Can anyone out there help me with info about Pilote not dealers though


----------



## duds (Sep 23, 2007)

Are there no current PILOTE owners out there who can give me an unbiased objective view of this manufacturer and it products?


----------



## thesnail (May 1, 2005)

*Pilot A class*

Hi Duds

We have a Pilot G 622 now 5years old.

All in All quite pleased with it it's one of the last models just under 6 meters must say I like the drive helped no end by the ALKO chassis, must admit though it's a bit wider than similar models.

Gripes are the back lights set up very cheap, cupboard catches failing, but after the rubbish build quality of my last van, a Bessacar, it scores 110 %.

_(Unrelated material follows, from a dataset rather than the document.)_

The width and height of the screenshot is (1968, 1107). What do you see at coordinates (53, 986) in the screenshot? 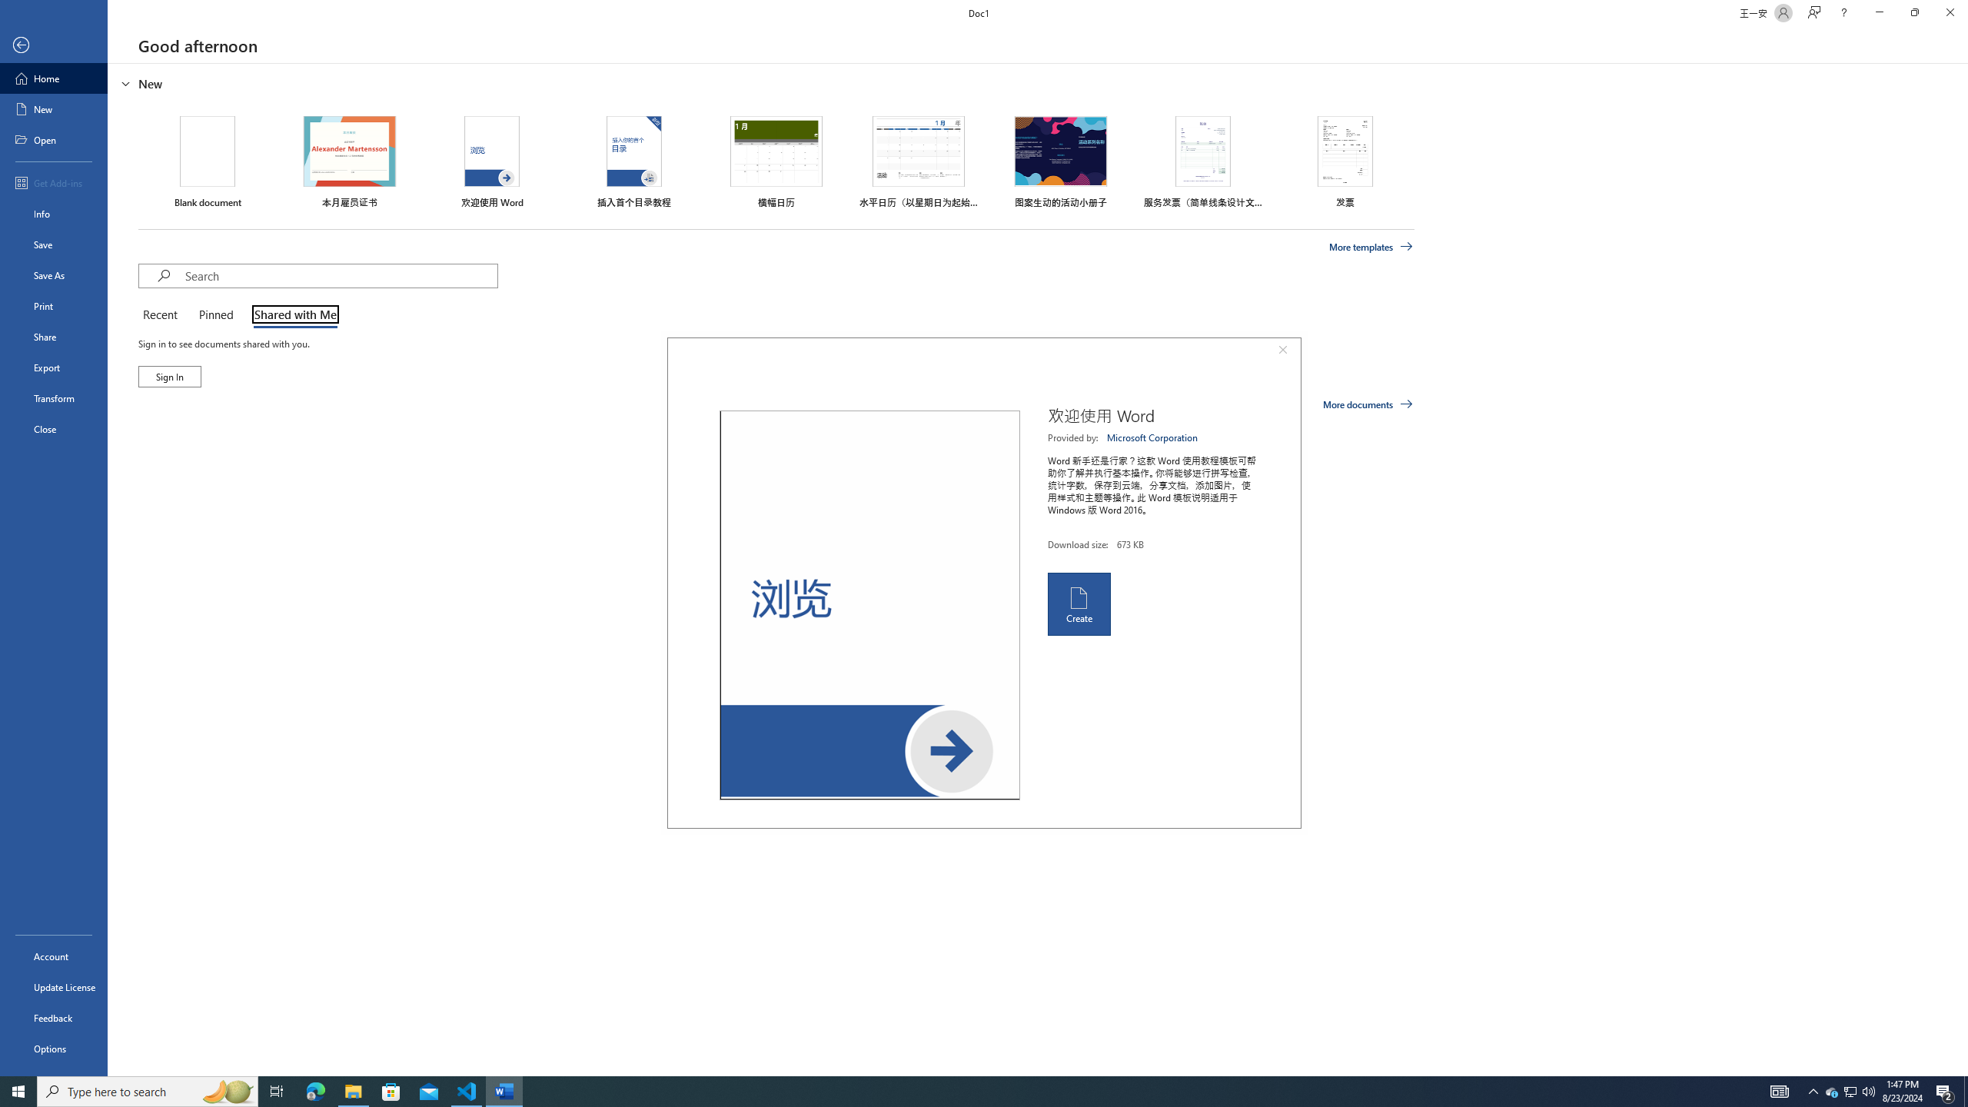
I see `'Update License'` at bounding box center [53, 986].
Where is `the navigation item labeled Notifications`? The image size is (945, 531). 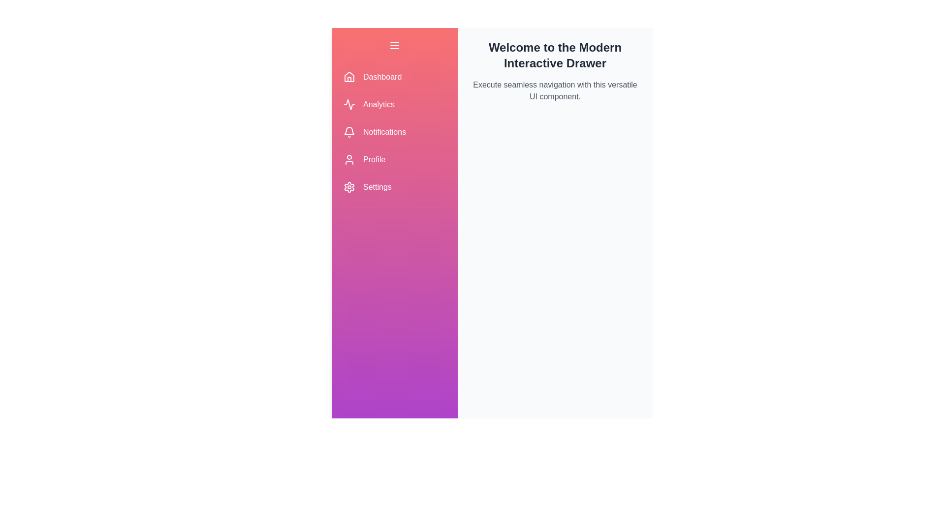
the navigation item labeled Notifications is located at coordinates (394, 132).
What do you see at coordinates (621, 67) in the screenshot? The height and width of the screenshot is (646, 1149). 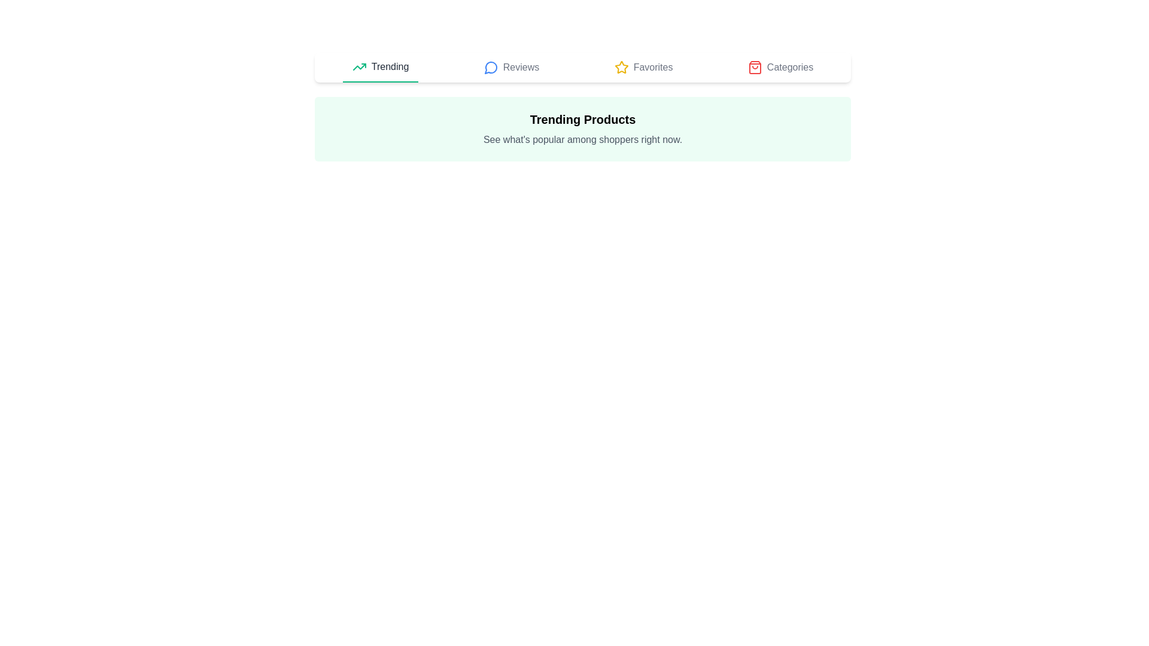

The other problem which is nothing to do with the van was the after sales I received from the dealer he fitted a very cheap reversing camera an awning with a crease in the fabric, and when the leisure battery failed we had a problem getting him to pay for the replacement.

Bryan


----------



## Wildbilly (Nov 6, 2009)

Hi 
We bought a 2012 Pilote Aventura P716 on low profile in march. Generally happy but the habitation lighting could have done with being a bit better thought out and LED instead of battery zapping halogens. It is early days so far and we have only done 4.5 K miles but this time next year we will have lived in it for a few months and will be better placed to give a revue.


----------



## duds (Sep 23, 2007)

Yes Wildbill you are right about the interior lights but I had extra fitted at new purchase although mine are LED anyway on the Reference. As you say needs about a year of use of a Pilote to form an objective view. Nice touches noted like self closing drawers and vast storage spaces and double floor


----------



## padraigpost (Dec 8, 2010)

I am looking to trade in my Mercedes based Autosleeper for either a Pilote A class 640 referance or a Rapido 9048,can anyone with a recent model tell me if the Fiat x250 still suffers from the reversing judder or is it now cured and if there are any other problems. I have read on the forum about rainwater spilling onto the engine and also the fuel filter problem but just wondered if there is anything else to be concerned about before I place my order.
many thanks in advance for any advice given
Don


----------



## duds (Sep 23, 2007)

Hi Pad

I have just bought a new Pilote A Class 640 having also before looked at buying Rapido 9048. The reverse judder is no more on mine and the rain water problem only occurred on the C class vans which has been cured on the latest models but with an A Class the build is all different at the front end with no original base Fiat or Peugeot van cab. The new Euro 5 engine is great too. There is lots of storage space on the Pilote and I have had LPG fitted which was not possible with the Rapido construction. The Pilote has 5 years body warranty too and is cheaper than Rapido. Having the kitchen on the near side means a lot more interior space too and larger washroom. There is still brand new 2012 model Reference 640 A Class for sale at SCM at Newark if you want a bargain


----------